Defining tasks clearly makes delegation easier. Standardising processes makes quality more consistent.
Documenting knowledge makes teams more resilient. Building feedback loops makes work more effective.
These are not AI practices, it's just good practice. They are the foundation of any well-run professional
operation.
AI is just the catalyst. It's the thing that makes the cost of not doing this work impossible to ignore.
The benefit of going first
The organisations that do this work first will have an advantage.
They will be able to adopt AI more effectively. They will be able to scale more reliably. They will be able
to deliver higher quality at lower cost.
They will also be better organisations. They will have clearer processes, more consistent outputs, more
resilient teams.
The competitive advantage is not the AI. The competitive advantage is the operational excellence that makes
AI possible.
The risk of waiting
The risk of waiting is not that AI will pass you by. The risk is that your competitors will do the work, and
you will not.
They will define their tasks. They will standardise their processes. They will document their knowledge. They
will build feedback loops.
And then they will adopt AI. And they will be faster, cheaper, and more reliable than you.
Not because they have better AI. Because they have better systems.
The role of leadership
This work does not happen by accident. It requires leadership.
It requires someone to say "We are going to do this properly. We are going to define our work. We are
going to standardise our processes. We are going to document our knowledge."
It requires someone to invest time and effort in unglamorous work that does not produce immediate results.
It requires someone to resist the temptation to buy a tool and hope it solves the problem.
This is not technical leadership. This is professional leadership. And it's one of the most important
responsibilities of legal leaders today.
The long view
AI adoption is not a project. It's a transformation.
It will take years, not months. It will require sustained effort, not a one-off initiative. It will require
cultural change, not just technical change.
But the organisations that commit to this path will emerge stronger. Not just because they have AI, but
because they have built the foundations that make AI effective.
One of the best outcomes I have seen came from a team that actively delayed automation, even though they were
under pressure to "do something with AI." Before any tooling decisions, they spent the time doing
deeply unglamorous work: writing down how work actually flowed, arguing about naming, standardising inputs,
deciding what "done" really meant.
It felt really slow at the time.
People complained that other teams were already piloting tools while they were still arguing over
spreadsheets.

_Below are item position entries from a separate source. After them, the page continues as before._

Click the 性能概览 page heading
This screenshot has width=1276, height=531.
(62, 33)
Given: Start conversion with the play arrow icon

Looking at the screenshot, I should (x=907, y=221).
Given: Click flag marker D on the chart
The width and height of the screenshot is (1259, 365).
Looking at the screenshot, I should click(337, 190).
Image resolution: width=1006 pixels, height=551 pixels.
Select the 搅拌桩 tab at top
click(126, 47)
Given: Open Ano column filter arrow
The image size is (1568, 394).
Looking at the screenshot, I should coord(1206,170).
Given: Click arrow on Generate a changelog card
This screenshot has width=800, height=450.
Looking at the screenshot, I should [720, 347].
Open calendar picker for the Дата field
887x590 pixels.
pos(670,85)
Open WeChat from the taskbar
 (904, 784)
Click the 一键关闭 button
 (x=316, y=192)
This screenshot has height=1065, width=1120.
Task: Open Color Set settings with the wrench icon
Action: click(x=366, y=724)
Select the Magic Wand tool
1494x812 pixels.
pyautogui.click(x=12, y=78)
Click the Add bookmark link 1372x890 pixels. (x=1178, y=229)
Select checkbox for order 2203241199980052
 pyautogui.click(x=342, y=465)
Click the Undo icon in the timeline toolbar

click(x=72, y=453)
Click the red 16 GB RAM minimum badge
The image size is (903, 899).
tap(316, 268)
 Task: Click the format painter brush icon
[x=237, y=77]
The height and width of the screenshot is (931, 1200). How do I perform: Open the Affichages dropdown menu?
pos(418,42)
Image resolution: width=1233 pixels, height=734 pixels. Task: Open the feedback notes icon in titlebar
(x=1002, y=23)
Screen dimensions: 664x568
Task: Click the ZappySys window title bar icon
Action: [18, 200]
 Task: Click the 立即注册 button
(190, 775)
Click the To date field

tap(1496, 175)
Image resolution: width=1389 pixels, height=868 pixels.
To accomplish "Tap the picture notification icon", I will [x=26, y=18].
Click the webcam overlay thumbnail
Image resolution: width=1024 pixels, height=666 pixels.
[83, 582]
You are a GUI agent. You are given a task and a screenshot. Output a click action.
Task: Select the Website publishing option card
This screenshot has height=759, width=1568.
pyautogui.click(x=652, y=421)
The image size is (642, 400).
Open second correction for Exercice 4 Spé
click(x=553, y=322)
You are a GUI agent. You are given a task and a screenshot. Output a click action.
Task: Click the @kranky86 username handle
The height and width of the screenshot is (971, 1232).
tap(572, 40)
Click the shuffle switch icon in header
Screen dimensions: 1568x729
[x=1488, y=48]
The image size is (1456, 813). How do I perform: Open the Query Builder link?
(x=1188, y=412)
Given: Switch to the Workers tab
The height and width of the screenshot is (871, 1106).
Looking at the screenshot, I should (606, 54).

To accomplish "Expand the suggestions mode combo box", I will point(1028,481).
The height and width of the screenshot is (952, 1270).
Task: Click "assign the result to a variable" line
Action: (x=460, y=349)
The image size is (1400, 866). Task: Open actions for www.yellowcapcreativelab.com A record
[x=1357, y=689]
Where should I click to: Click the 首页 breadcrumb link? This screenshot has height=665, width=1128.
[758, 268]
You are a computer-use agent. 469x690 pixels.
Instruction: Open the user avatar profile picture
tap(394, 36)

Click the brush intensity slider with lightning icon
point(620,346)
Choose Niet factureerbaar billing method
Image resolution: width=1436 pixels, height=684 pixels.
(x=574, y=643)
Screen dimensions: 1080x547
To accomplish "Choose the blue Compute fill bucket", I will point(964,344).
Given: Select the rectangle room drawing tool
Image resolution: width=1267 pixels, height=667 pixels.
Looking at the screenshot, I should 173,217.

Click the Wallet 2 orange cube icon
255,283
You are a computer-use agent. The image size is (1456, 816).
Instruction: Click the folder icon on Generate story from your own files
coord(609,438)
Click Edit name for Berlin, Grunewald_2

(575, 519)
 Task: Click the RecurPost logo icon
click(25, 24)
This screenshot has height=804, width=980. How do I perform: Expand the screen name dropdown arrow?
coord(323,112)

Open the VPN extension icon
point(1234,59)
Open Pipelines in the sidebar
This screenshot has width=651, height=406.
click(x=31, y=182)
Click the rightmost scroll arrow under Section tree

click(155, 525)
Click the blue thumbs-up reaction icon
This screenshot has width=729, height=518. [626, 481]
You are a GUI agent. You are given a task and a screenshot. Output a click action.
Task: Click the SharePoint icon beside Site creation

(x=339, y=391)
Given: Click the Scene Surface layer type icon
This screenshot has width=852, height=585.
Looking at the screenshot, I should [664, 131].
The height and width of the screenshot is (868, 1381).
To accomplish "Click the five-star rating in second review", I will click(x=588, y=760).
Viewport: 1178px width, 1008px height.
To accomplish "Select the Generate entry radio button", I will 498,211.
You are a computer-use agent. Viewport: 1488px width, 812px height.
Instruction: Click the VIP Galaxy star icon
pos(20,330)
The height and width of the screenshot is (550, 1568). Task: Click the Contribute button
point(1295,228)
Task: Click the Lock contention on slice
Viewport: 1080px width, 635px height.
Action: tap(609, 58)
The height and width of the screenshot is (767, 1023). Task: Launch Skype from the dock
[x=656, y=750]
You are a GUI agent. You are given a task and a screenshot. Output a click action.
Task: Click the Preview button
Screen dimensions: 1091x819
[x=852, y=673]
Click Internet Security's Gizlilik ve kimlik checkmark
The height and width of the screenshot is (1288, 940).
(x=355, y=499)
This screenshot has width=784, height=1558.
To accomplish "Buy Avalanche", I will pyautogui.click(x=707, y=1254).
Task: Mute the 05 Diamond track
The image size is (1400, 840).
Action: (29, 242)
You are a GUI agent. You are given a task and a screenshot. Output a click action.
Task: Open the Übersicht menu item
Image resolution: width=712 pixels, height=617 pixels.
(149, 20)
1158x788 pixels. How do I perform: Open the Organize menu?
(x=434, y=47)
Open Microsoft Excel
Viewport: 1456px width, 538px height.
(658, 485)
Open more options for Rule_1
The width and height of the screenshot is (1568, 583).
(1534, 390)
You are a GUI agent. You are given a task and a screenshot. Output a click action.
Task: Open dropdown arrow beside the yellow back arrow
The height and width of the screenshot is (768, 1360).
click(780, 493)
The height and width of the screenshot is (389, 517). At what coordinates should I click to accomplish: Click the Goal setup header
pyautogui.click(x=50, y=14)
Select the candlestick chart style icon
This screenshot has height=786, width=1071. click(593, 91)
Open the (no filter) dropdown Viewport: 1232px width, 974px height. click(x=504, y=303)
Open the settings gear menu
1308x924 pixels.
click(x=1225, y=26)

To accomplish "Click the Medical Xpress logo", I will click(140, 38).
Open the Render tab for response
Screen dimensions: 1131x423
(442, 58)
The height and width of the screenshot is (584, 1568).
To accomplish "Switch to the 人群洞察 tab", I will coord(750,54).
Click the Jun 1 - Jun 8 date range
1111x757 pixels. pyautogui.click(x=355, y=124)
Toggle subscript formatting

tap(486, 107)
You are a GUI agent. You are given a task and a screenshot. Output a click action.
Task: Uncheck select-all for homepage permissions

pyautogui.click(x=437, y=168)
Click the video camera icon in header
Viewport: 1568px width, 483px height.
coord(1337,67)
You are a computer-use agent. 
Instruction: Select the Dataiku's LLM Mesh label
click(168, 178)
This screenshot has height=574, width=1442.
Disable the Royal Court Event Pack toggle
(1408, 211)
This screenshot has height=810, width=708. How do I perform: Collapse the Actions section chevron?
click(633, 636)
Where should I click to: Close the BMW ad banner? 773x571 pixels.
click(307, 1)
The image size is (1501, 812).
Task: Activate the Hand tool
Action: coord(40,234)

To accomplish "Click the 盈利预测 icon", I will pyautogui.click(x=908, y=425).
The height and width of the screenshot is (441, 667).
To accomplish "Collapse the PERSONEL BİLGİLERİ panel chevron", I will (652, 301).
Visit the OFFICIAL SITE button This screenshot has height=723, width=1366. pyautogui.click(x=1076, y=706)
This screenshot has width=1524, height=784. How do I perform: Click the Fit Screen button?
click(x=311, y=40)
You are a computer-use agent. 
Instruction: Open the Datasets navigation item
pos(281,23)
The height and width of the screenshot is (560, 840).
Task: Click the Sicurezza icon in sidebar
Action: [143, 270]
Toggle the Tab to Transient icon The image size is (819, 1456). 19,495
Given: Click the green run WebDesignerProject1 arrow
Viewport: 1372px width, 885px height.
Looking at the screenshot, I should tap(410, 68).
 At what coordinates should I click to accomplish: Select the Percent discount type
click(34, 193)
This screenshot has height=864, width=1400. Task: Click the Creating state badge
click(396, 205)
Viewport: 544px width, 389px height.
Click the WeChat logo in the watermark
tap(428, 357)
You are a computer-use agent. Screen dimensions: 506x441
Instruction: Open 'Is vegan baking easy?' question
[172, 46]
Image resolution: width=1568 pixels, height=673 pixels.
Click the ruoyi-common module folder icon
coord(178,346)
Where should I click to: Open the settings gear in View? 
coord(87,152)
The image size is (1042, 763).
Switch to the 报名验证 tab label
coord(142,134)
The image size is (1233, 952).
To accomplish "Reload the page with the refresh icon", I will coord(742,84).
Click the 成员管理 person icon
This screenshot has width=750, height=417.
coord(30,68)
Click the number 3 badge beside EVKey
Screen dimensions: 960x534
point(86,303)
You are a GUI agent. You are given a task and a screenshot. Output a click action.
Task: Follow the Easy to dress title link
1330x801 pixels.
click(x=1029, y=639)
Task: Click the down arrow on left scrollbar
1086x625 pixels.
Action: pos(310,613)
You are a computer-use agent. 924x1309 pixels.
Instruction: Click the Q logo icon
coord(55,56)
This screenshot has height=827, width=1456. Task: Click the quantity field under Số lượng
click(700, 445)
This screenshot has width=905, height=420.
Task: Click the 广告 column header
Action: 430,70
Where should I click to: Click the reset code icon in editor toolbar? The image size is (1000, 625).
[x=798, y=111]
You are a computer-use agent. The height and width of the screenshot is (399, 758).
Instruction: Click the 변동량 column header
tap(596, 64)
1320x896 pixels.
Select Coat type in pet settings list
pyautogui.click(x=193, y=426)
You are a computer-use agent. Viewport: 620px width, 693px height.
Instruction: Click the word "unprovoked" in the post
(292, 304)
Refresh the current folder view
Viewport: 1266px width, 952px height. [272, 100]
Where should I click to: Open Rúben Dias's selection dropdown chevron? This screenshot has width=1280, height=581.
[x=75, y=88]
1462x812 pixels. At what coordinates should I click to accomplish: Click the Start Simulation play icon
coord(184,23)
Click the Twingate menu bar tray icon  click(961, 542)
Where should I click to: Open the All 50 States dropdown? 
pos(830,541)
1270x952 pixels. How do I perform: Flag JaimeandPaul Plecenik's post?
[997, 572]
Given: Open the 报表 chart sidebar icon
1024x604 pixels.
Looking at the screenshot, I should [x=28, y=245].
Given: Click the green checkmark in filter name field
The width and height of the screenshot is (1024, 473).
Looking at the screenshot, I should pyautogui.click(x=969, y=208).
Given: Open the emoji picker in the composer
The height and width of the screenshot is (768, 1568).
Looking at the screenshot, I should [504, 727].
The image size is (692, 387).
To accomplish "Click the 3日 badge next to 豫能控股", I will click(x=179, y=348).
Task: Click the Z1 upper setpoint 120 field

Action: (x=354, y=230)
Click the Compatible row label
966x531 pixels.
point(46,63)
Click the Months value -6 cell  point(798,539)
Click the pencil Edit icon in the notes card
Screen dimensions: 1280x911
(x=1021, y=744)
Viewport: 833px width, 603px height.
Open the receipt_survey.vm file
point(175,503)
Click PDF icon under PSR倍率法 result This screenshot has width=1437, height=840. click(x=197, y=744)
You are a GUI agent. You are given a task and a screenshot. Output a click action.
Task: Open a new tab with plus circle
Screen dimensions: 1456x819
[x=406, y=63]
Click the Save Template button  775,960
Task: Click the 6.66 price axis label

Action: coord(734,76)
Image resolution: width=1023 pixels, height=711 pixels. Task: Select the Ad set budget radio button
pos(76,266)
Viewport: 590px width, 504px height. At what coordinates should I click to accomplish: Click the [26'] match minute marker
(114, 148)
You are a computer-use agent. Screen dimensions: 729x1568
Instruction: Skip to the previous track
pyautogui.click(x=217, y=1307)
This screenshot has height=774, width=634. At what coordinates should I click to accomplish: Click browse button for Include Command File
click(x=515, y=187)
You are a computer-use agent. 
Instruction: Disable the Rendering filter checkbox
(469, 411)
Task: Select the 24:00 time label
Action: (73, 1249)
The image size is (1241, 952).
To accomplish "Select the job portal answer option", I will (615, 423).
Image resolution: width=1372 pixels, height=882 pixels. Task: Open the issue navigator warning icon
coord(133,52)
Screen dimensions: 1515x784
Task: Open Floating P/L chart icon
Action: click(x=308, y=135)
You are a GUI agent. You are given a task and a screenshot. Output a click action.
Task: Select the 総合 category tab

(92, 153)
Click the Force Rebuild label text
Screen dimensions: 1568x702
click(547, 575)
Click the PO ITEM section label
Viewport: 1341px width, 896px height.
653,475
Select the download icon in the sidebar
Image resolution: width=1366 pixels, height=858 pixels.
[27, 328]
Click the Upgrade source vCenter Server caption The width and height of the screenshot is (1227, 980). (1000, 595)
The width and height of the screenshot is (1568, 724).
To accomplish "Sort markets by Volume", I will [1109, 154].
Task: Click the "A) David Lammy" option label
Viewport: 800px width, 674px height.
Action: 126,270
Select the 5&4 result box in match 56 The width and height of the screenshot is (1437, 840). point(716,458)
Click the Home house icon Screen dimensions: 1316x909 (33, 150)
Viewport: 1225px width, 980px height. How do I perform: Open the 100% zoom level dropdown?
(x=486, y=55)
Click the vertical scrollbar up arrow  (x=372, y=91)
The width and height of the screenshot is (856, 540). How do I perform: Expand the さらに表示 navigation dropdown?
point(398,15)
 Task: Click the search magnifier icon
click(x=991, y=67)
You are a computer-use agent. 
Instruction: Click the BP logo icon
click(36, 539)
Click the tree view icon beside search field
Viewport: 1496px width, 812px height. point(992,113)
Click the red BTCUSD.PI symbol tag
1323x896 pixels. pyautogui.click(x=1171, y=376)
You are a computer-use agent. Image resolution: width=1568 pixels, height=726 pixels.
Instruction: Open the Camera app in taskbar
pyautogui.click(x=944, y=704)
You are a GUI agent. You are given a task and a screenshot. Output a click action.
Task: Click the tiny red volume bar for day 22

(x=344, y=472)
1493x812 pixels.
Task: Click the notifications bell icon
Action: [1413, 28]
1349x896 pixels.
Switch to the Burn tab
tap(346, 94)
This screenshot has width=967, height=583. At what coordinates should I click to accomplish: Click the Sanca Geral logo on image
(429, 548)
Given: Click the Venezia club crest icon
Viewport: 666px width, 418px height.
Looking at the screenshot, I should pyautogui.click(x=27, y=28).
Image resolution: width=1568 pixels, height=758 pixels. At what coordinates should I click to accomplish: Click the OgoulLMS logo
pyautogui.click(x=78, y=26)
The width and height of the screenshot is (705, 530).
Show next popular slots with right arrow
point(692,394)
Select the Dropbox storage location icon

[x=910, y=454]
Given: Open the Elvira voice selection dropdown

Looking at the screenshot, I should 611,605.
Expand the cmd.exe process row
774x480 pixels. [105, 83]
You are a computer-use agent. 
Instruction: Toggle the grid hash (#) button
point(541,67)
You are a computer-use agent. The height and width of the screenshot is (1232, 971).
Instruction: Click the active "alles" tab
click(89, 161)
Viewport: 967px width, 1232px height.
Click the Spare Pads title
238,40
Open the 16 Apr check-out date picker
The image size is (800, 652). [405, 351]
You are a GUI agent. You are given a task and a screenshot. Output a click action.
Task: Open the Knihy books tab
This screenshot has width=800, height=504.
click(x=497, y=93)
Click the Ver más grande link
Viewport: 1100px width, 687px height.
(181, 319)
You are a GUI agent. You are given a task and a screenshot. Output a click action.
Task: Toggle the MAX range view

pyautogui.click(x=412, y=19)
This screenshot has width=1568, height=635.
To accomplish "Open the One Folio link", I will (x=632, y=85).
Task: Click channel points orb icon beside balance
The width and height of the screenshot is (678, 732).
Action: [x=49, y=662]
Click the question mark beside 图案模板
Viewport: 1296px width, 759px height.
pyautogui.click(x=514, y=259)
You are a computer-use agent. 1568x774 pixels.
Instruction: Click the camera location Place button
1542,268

When they finally automated, it was almost boring, the automation simply mirrored a process that
already worked. Errors dropped because edge cases had been surfaced earlier, and new joiners ramped faster
because the process was explicit. The successful team was not clever with technology. They were disciplined
with structure.
The bargain
AI is offering the legal profession a bargain.
The technology will keep improving. It will get smarter, faster, more capable, and in turn it'll handle
more complex tasks and will make fewer mistakes.
In return though, the profession has to do its part. It has to make legal work ready for AI.
It has to define tasks clearly. It has to standardise processes. It has to document knowledge. It has to
build feedback loops. It has to separate judgement from compensation.
This is the profession's side of the bargain and it's not optional.
The final question
The question is not "When will AI be good enough for legal?"
The question is "When will legal be good for AI?"
And the answer is: when we do the work.
The work is hard, unglamorous, and not exciting. But it's necessary.
And the organisations that do it will not just be ready for AI. They will be better at everything.
AI is not the future of legal work. Clarity, consistency, and process discipline are the future of legal
work.
AI is just the thing that makes that future inevitable.
The profession's side of the bargain is to be ready, not someday, but now.